Either way, the presentation brings up a couple of ideas that maybe one might take into consideration when designing spaces for mobile learning. While North America as a whole, and Canada in particular is lagging far behind other countries in cellphone use and 3G networking, LMSs seem to be even slower to ensure that their spaces are mobile friendly. Desire2Learn does a good job of this, and browsing our D2L based site through my mobile browser generally works pretty well. I can’t say the same for WebCT or Blackboard CE. I don’t know how much work I’d want to do in a mobile platform, but a quick check of some areas and I’m happy enough. Which is where the presentation falls a bit short – it seems that it expects users to act as if they are in front of a laptop or desktop computer… which to state the obvious they aren’t. I certainly suspect that while they’ll have similar habits, their experience being different will dictate that they act differently in a mobile platform.
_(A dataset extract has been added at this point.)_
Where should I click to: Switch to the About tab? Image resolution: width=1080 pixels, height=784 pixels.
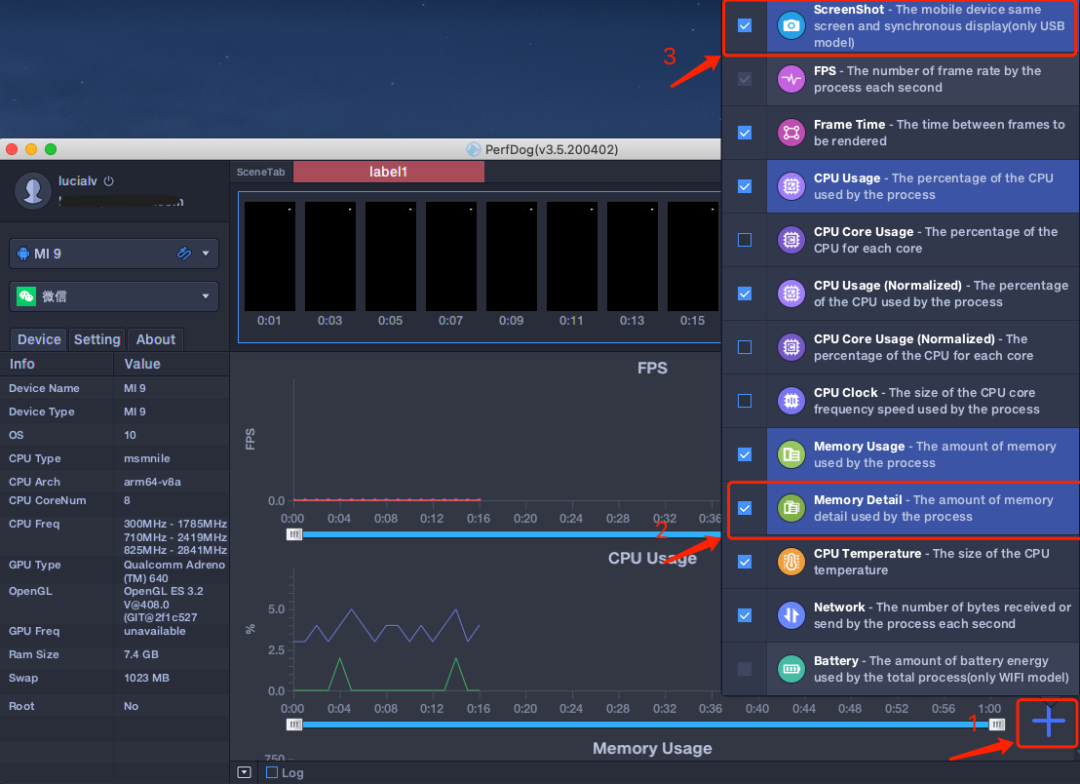[156, 340]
I think this is an area that needs further investigation, but I’m glad some people are at least looking into the idea.
Repeatedly the presentation suggests that scrolling is bad. One of web designs enduring myths is that of the page fold, where people won’t scroll down or past the bottom barrier of the page. There’s a couple of articles that debunk this idea, coming down to the idea that you must have compelling content to get users to scroll. By default, even sometimes despite the content that is presented, e-learning sites have content that has a built in scroll factor for users. They may not read it, or learn from it, but they will scroll.